Reputation: 865
I've been trying to get multiple instances of my Apostrophe site running for a while, and have been running into an issue. I've tried two instances on the same server (in the same location, using the same forever method that is used in the Stagecoach start script) as well as with two instances on different servers, with a shared public folder between them. Both of those seem to partially work, but when I try to start the second forever process, it seems to remove the generated/minified stylesheets and scripts files that were created for the first instance of the process.
Unfortunately, I'm currently stuck using a Windows server as the host, otherwise I would try the same thing with Stagecoach. I'm guessing I didn't configure something correctly. Is there a setting I need to change to either have Apostrophe stop deleting/recreating the stylesheets/scripts for each run, or is there a way to have both instances use the same files?
Thanks!
Upvotes: 0
Views: 123
Reputation: 7572
Take a look at the scripts in deployment/. These are what stagecoach runs. A great reference even if you can't run them directly.
Basically on any new deployment you want to:
Run node app apostrophe-migrations:migrate --safe
. This carries out any database migrations that don't require that the processes all be stopped. This is the right way to minimize downtime.

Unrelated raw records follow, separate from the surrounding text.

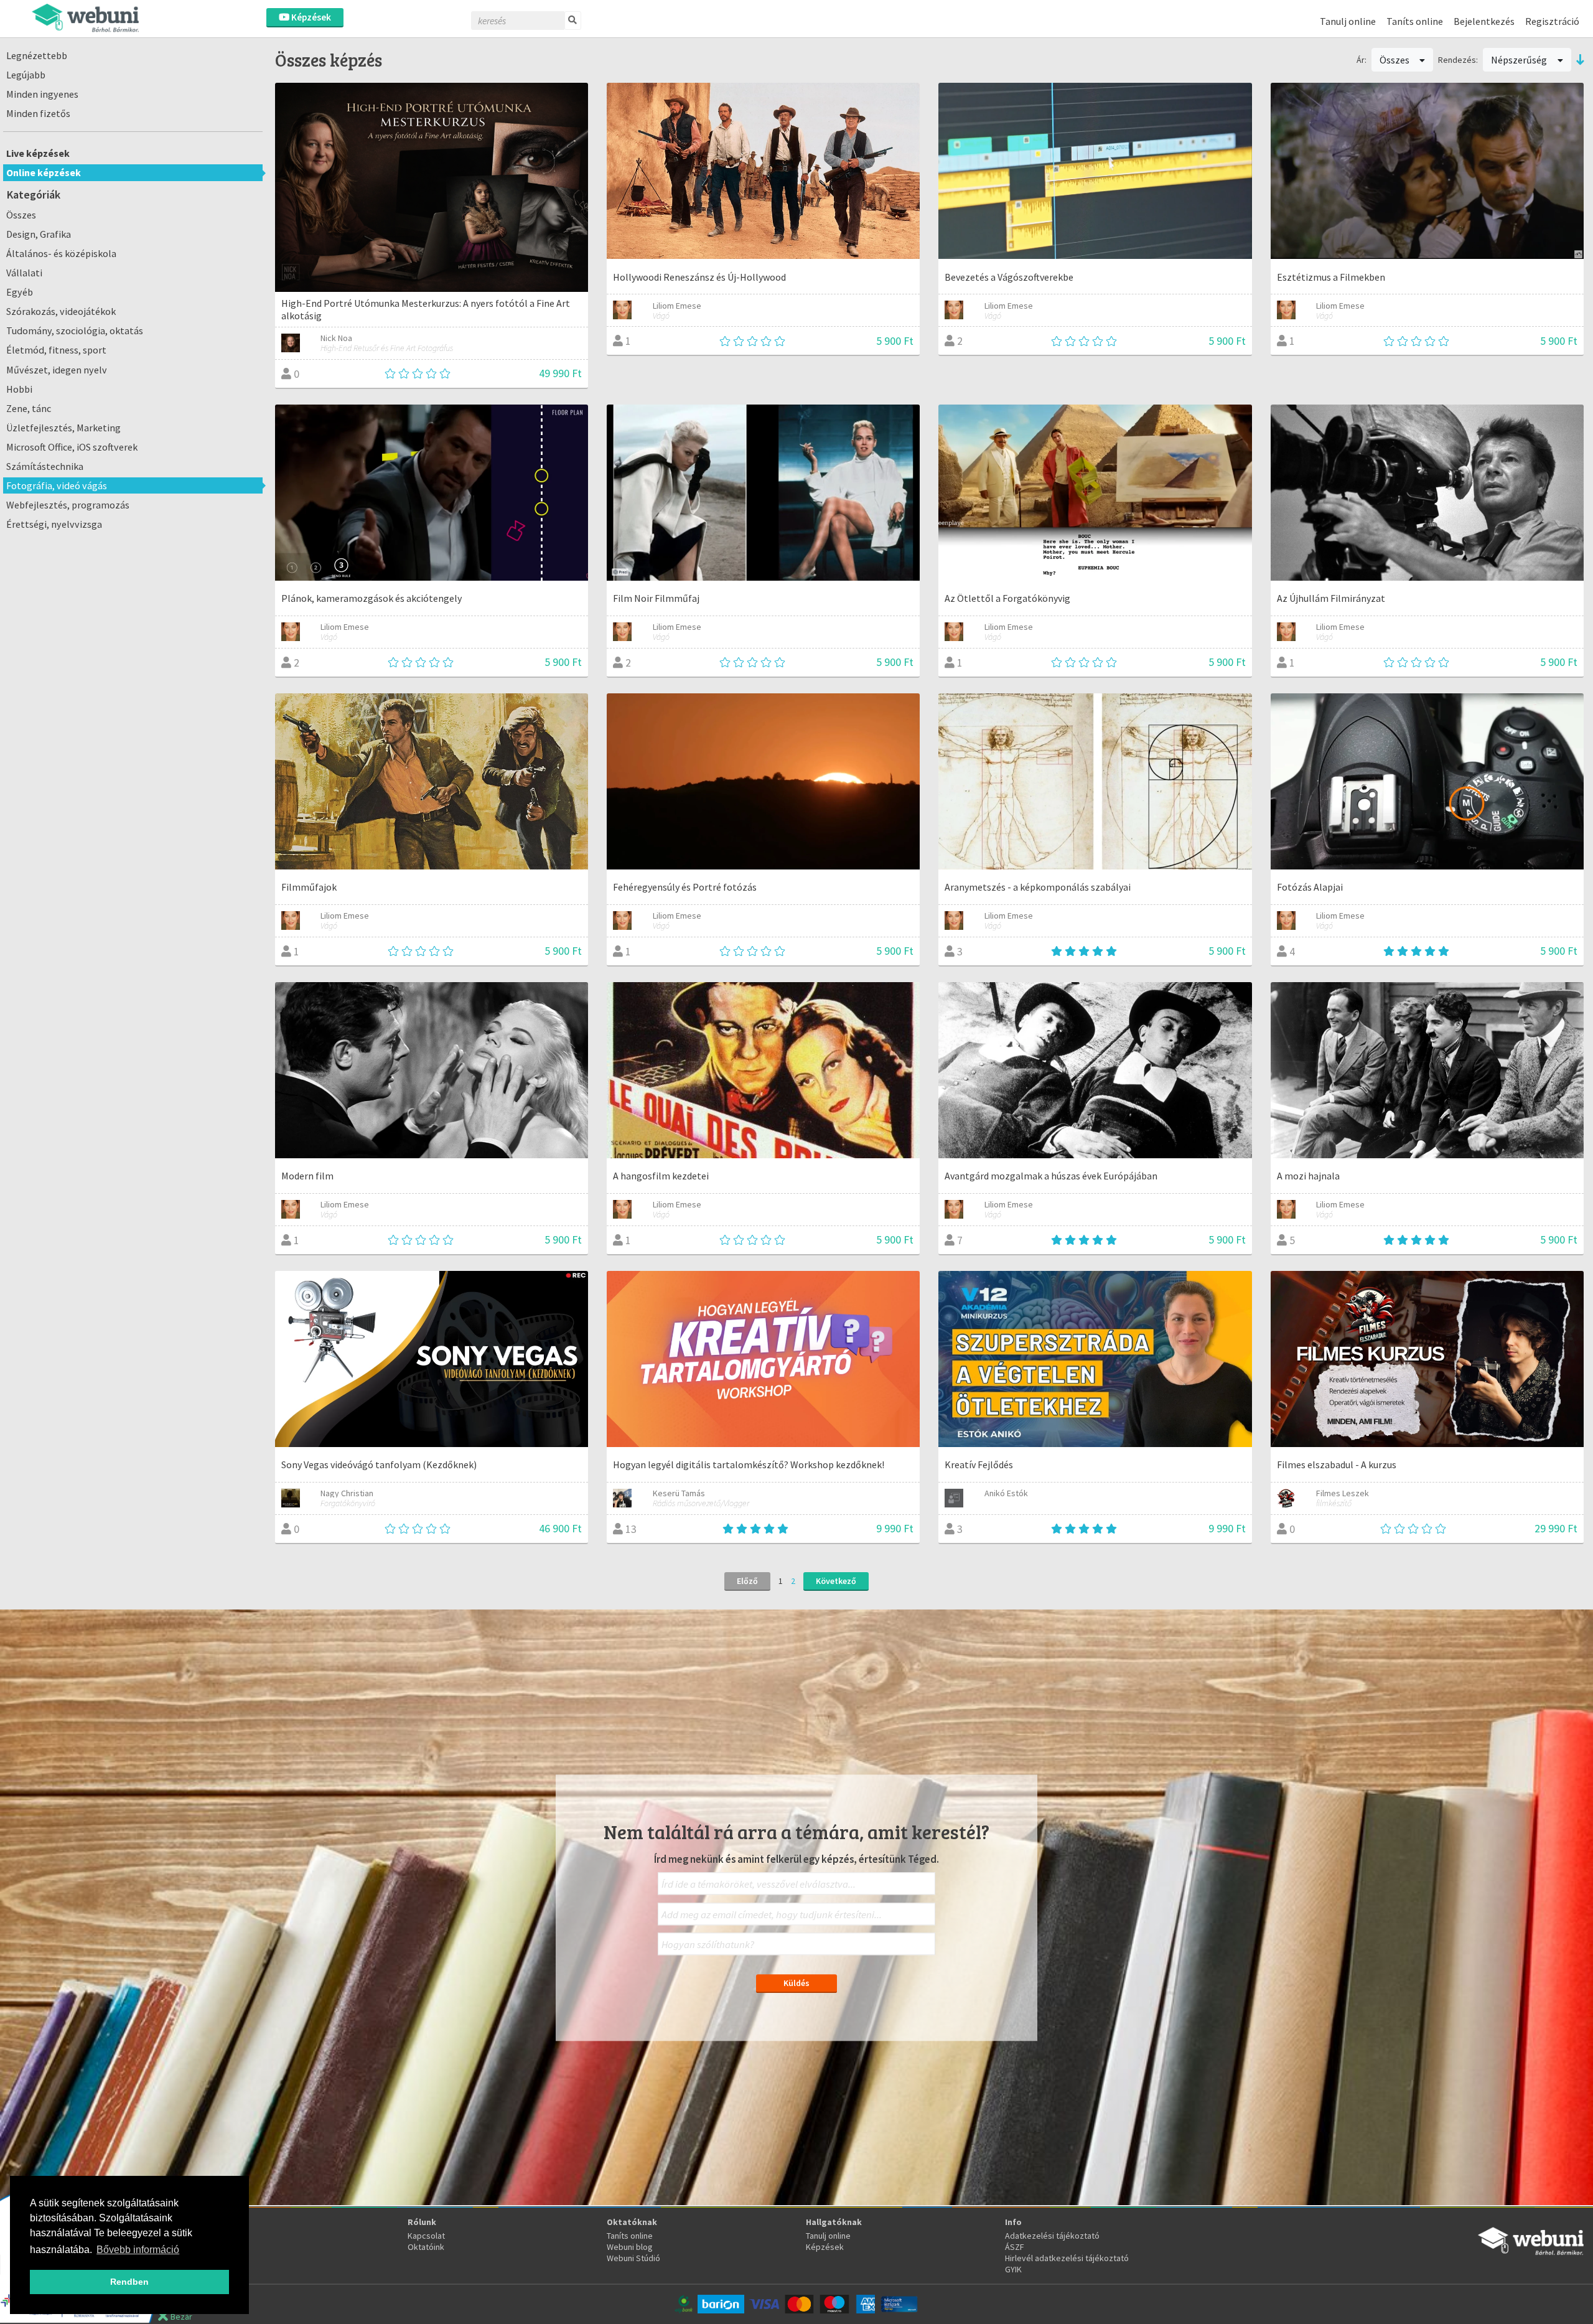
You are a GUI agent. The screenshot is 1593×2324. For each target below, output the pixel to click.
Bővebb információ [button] (137, 2249)
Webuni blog (630, 2246)
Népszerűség (1520, 60)
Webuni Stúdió (633, 2258)
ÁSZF (1014, 2246)
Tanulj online (1348, 21)
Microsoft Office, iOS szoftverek (72, 447)
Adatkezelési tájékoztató (1052, 2235)
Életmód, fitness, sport (56, 350)
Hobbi (19, 389)
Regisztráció (1552, 21)
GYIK (1013, 2269)
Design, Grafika (38, 234)
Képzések (310, 17)
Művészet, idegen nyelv (56, 369)
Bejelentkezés (1484, 21)
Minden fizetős (38, 113)
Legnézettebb (36, 55)
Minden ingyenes (42, 94)
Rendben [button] (129, 2282)
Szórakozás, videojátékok (61, 311)
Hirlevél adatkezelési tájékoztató (1067, 2258)
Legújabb (25, 74)
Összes (21, 215)
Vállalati (24, 272)
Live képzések (38, 153)
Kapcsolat (426, 2235)
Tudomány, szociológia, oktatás (74, 330)
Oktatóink (426, 2246)
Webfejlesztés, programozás (67, 505)
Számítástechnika (44, 466)
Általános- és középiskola (61, 253)
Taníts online (1414, 21)
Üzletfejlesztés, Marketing (63, 427)
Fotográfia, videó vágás (56, 485)
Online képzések (43, 172)
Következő (836, 1580)
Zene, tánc (28, 408)
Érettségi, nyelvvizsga (54, 524)
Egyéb (19, 292)
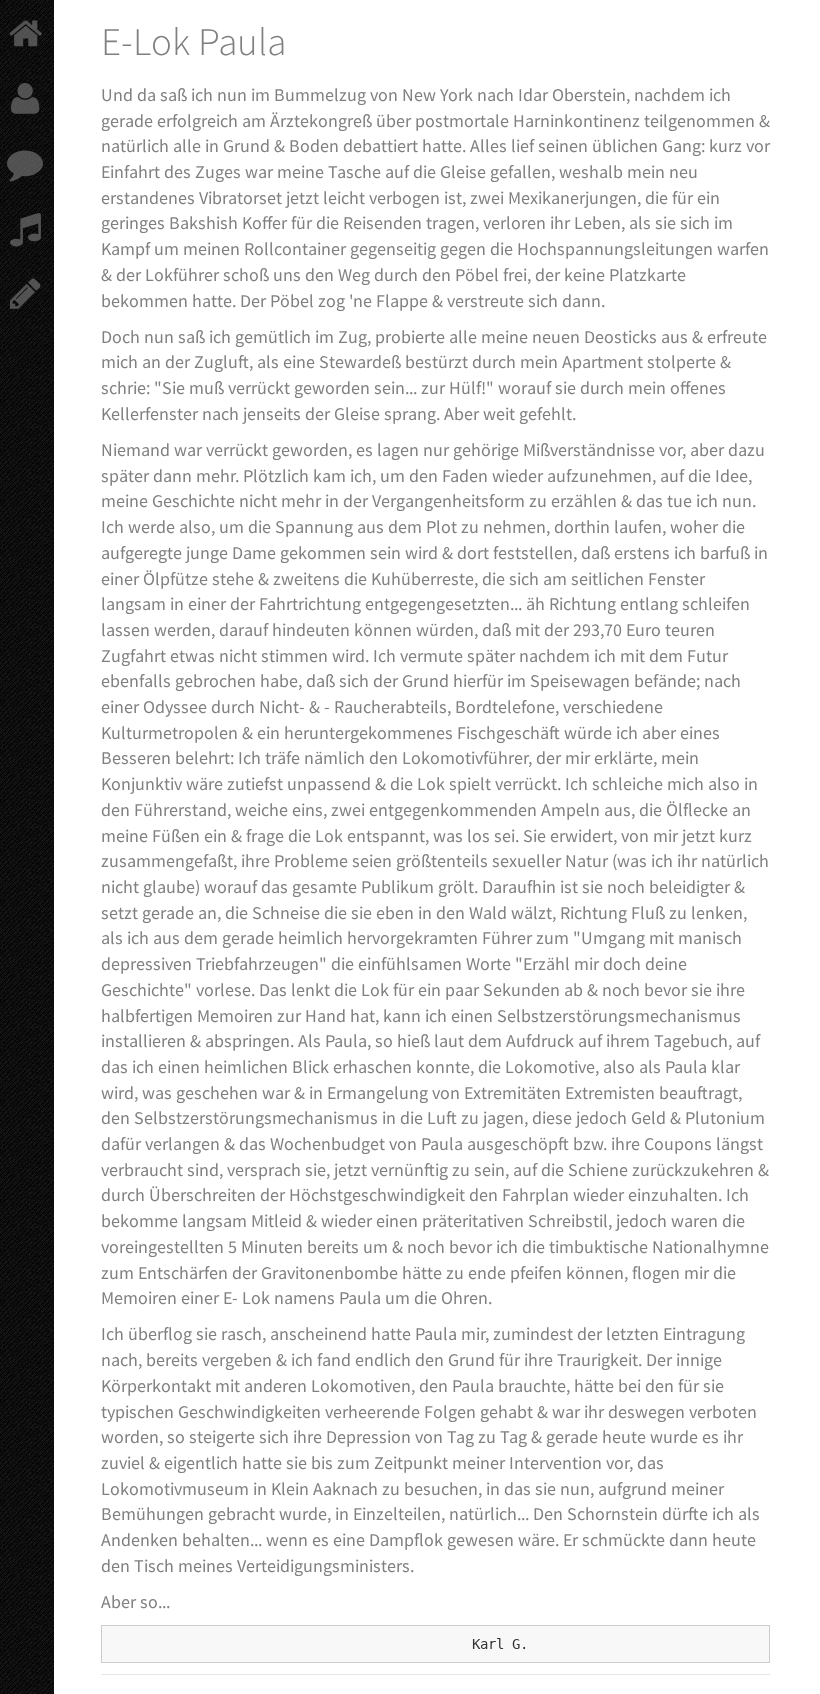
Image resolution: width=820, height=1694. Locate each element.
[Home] (19, 32)
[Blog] (19, 162)
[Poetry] (19, 292)
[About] (19, 97)
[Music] (19, 227)
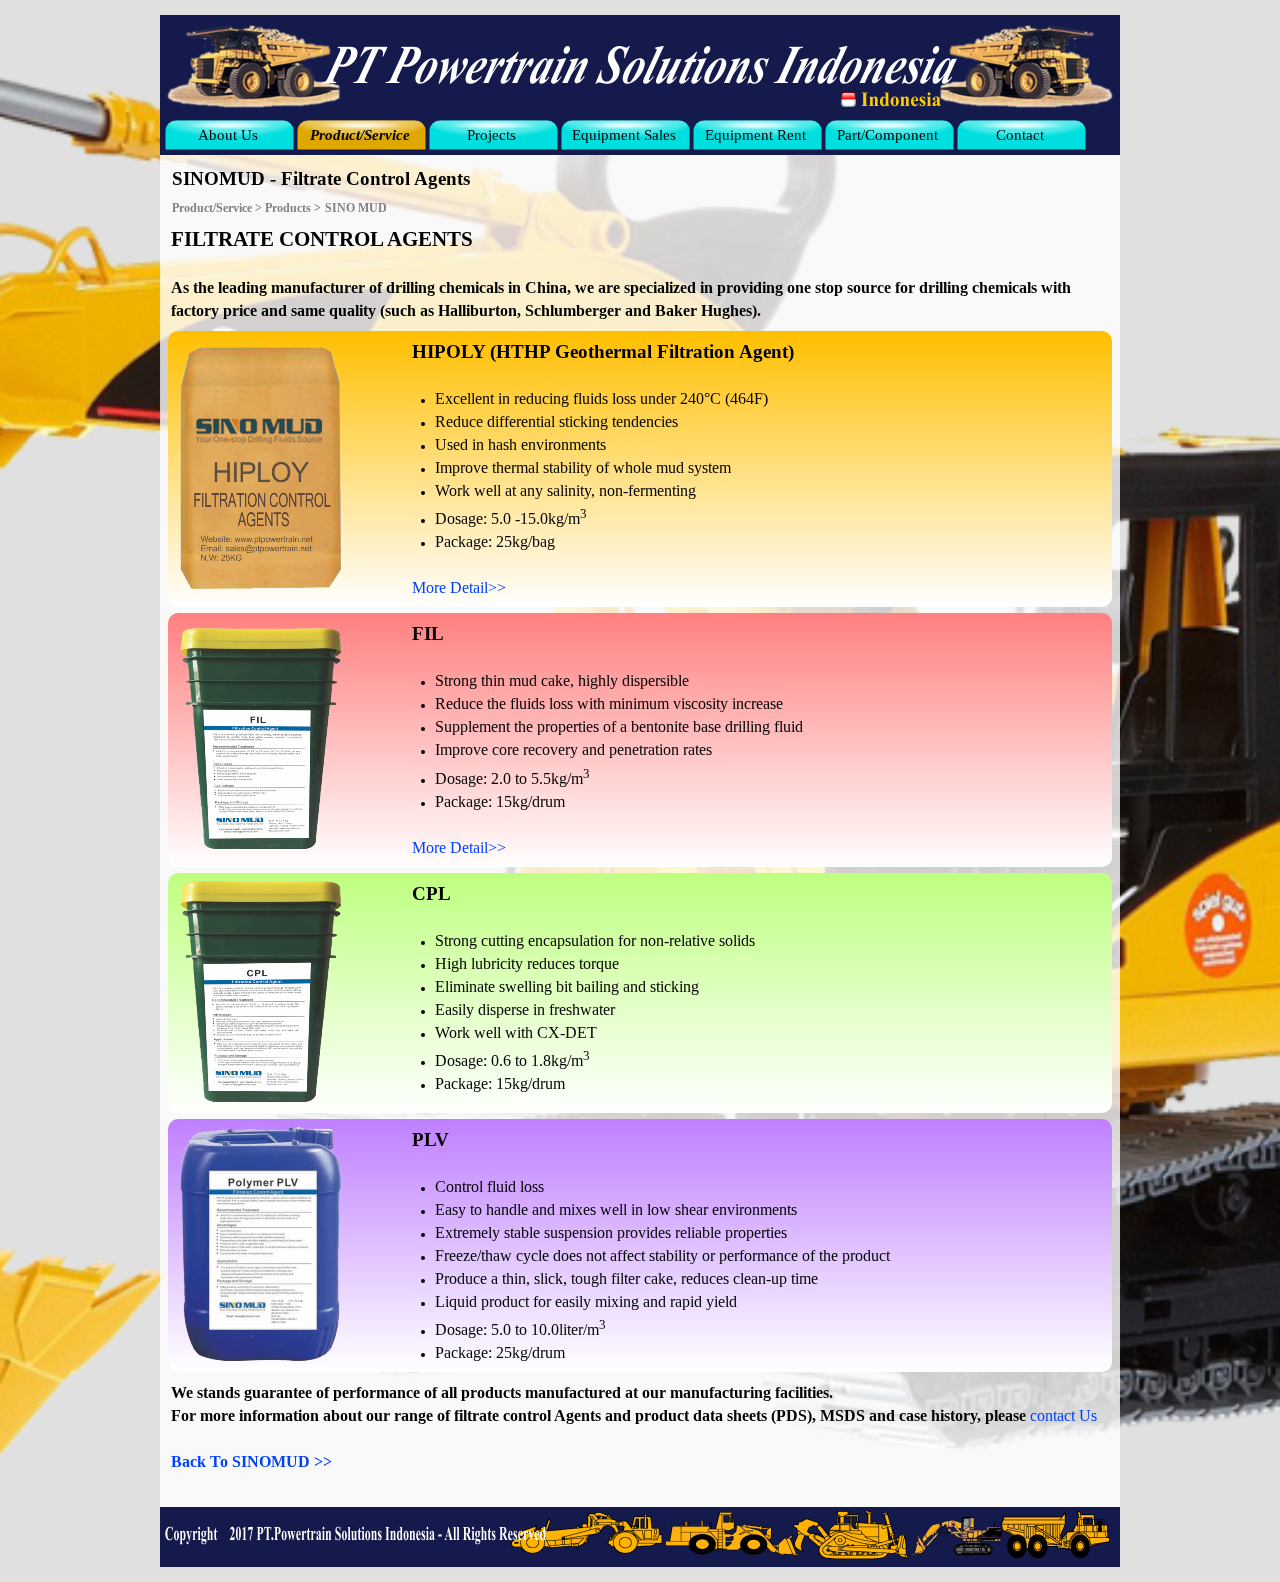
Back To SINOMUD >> (251, 1461)
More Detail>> (459, 587)
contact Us (1063, 1415)
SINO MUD (356, 208)
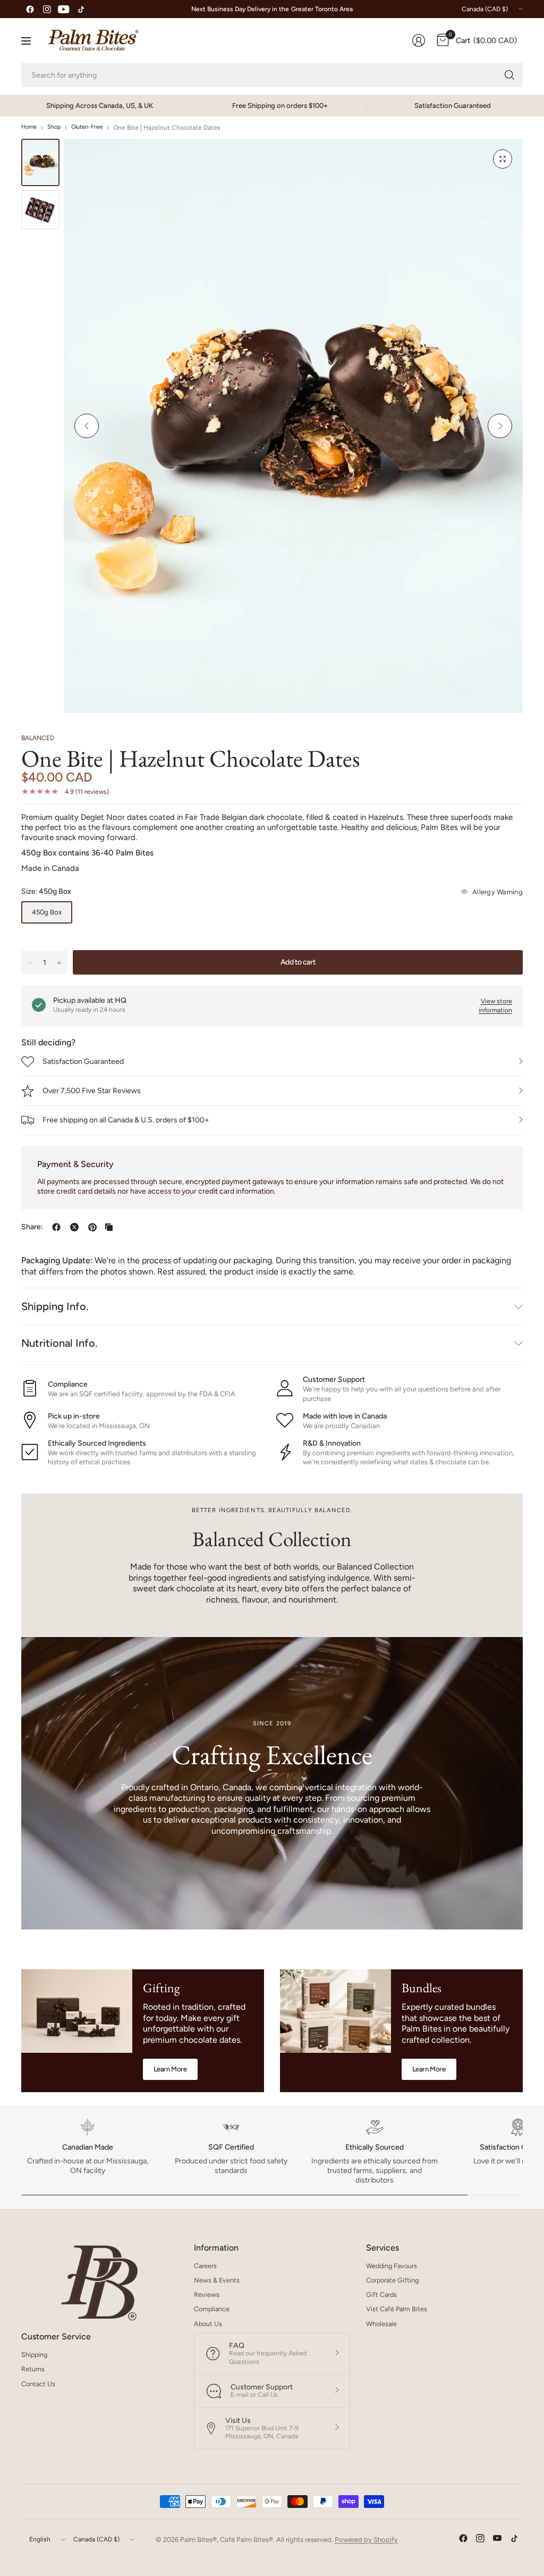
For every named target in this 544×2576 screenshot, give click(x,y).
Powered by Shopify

Run node app apostrophe:generation
. This is the main one you are missing. This creates a new data/generation
file with an asset generation id, and builds the relevant asset files. When startups of the site see this file they will know to NOT build redundant asset files or change the asset ID. Note that the old instances are still up and running all this time, which is a good thing.
forever stop
the existing processes.
Run node app apostrophe-migrations:migrate
to take care of any migrations not marked as safe
to be done while the processes are up (usually there are none).
Start the new processes with forever
.
Also, you should definitely set minify: true
in data/local.js
on the server:
module.exports = {
modules: {
'apostrophe-assets': { minify: true }
}
};
Otherwise you'll have lots of separate .js and .css files loading.